Recently at a family get together, my niece who has a great sense of humor which borders morbid at times, excitedly narrated an incident. She took it on herself to renew her driver’s license without greasing any palm and refused outright to take her husband’s help. More than to anyone else, probably she wanted to prove it to herself that things are changing. She even went out of her way to dress up so that her picture on the license for once doesn’t look like a mug shot. Of course that was wishful thinking and her picture did come out like…well, a mug shot! In any case, she stood her ground despite most people bypassing her, she having to shout at the top of her voice and touts constantly coaxing her with “madam, we can get your job done in a matter of minutes”. Her story ended with her decision to bury her recently awakened conscience; however, it set me thinking.
Just a few days prior when I landed in Delhi, someone almost hit me on my head trying to take his luggage out even before the flight had come to a halt. He wasn’t the only one doing that of course! And everyone had switched on their phones and looking for signal even before the cabin crew had announced that we are allowed to switch on our ‘mobile devices’. That is like running in a car to get to your destination faster!

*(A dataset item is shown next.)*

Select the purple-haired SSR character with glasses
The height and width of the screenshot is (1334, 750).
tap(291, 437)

It’s funny how even though the procedure for applying a passport has been simplified yet our first question before applying/renewing is, “Do you know anyone who can get it done?”. It’s so deep rooted that we try to use “approach” for “preferential treatment” even while paying an arm and leg for 5 star health care.

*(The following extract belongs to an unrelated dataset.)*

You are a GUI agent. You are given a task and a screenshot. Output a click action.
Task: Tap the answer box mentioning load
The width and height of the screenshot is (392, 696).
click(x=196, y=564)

And even though I’m no behavioral economist, that’s when I saw a pattern emerge. However, bizarre the act may seem to appear, that such behaviour in itself is only a symptom and not the real problem. And that “problem” simply put – is scarcity. And it’s not about who specifically is in that situation either, put anyone in that situation and the behavior would be bordering irrational.

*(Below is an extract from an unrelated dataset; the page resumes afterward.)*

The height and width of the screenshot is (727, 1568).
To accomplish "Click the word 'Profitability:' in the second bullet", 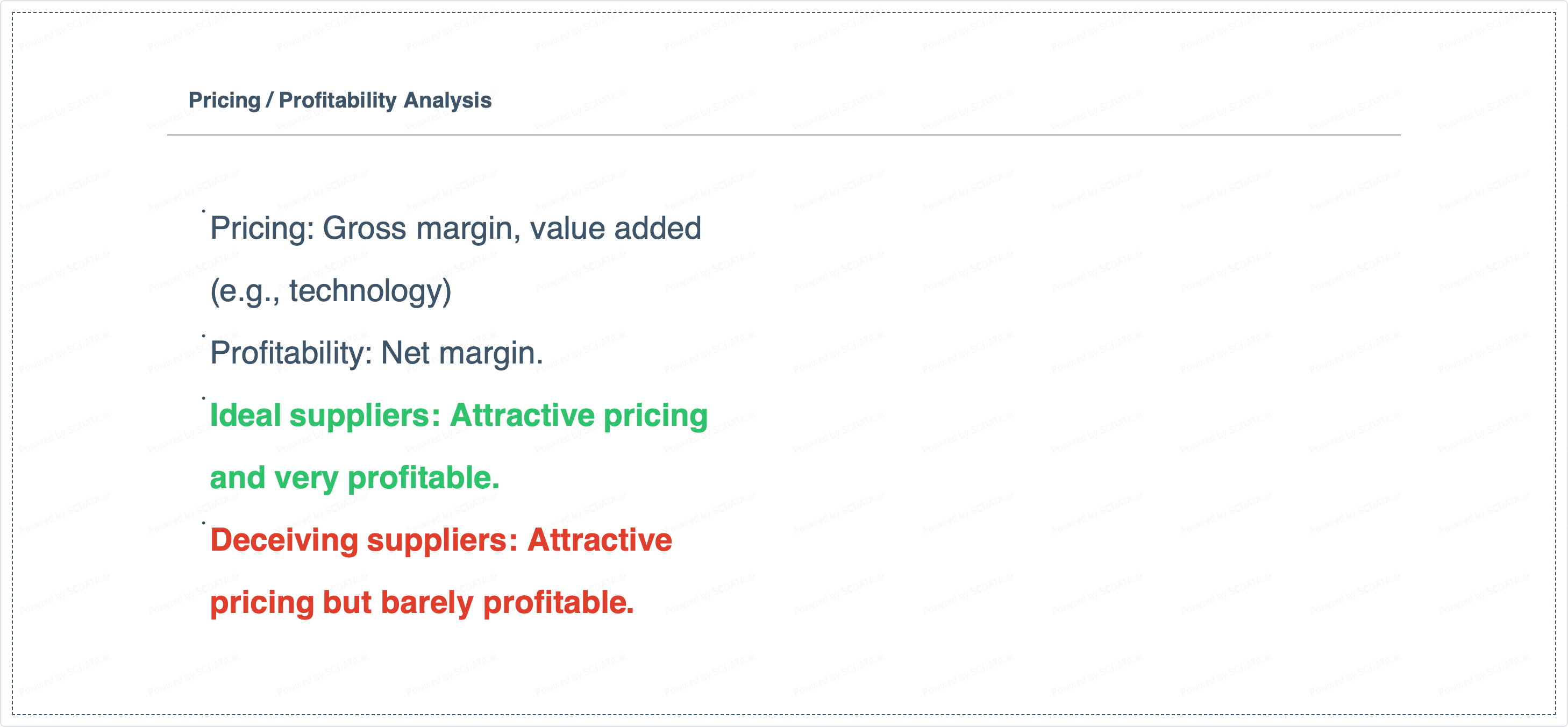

Let’s take another example, deadlines and scarcity of time, often increase motivation and concentration. But usually we pay a price for that amplified focus: anything that falls outside the scope of that time-limited task gets ignored or put off to a later date and might also lead to making more mistakes.
And the book, Scarcity: Why having too little means so much, explains it quite well, “Scarcity creates a mindset that perpetuates scarcity. The scarcity mindset, in contrast, is a contextual outcome, more open to remedies. Rather than a personal trait, it is the outcome of environmental conditions brought on by scarcity itself, conditions that can often be managed. The more we understand the dynamics of how scarcity works upon the human mind, the more likely we can find ways to avoid or at least alleviate the scarcity trap.”